For me, the best thing about Stephenie Meyer's writing is the way she understands those deep moments of connection between two human beings. In the Twilight books, she made me recall the experience of being in love for the first time as a teenager. In The Host, she drew a beautiful portrait of a connection that crossed worlds and species in the romance between Ian and Wanderer.
In this book, the character we generally know as Alex (not her real name) doesn't have any close attachments to anyone in her life. She learns to, through a difficult and painful process. Daniel starts out as the war criminal she's chosen - through an unlikely set of circumstances - to torture for information.
Oh yes, Alex is a difficult women. Meyer doesn't let us go easy on her or warm up to her quickly, but that's okay. This is a suspense novel taking place in the world of elite and highly-trained agents. Elite agents aren't people-people, and Alex is no exception. Getting us to invest emotionally in these characters is difficult, because they are difficult and complex characters.
Meyer pulls it off. Near the end, the unthinkable happens, and it's a heart-wrenching moment.
In the meantime, this is an absolute page-turner. Compared to the slow build of The Host, this book reads lightning-quick. Alex's life is in constant danger, and as a reader I constantly had to know what she was going to do next.
What Meyer can still improve upon is the way she writes relationships between women. This improves a bit toward the end of the novel, when she part-way humanizes a character who had previously been portrayed as Alex's rival. Still, there's the rivalry and the implication that the woman's beauty and sexuality are somehow negatives. Alex also has a few judgmental moments directed at random strangers. But the overall quality of Meyer's writing is moving in the right direction.

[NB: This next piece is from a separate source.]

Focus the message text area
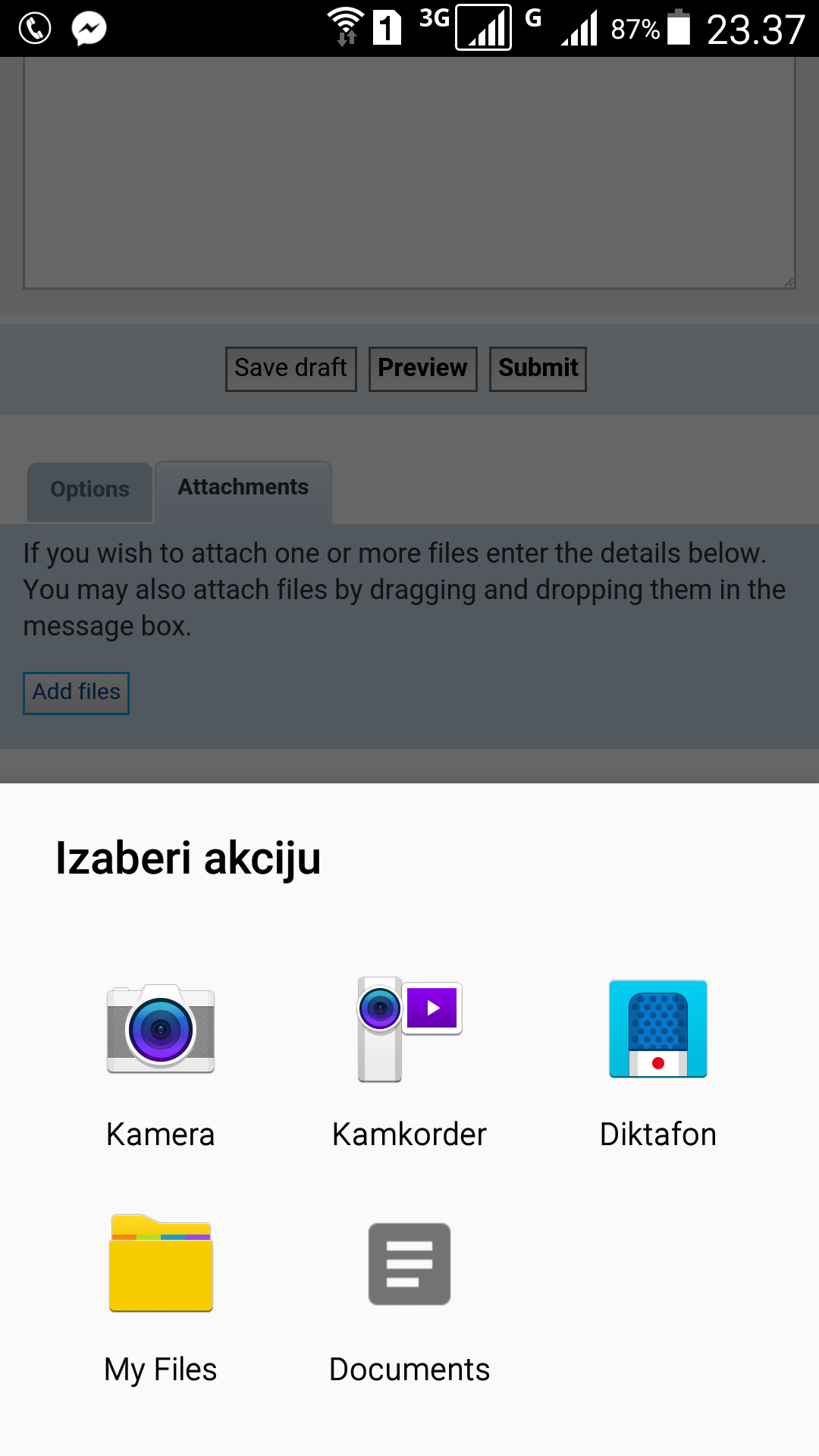This screenshot has height=1456, width=819. 410,174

Even if you're not necessarily a fan of Meyer based on her previous books, if you're a devourer of suspense and willing to suspend some disbelief at the more unlikely aspects of thriller novels, you should find this enjoyable.
FYI, this may be a tough read if you love dogs. There are dogs, and those dogs are in peril.
I purchased this hardcover book at my local Barnes and Noble. I was not obligated in any way to review it.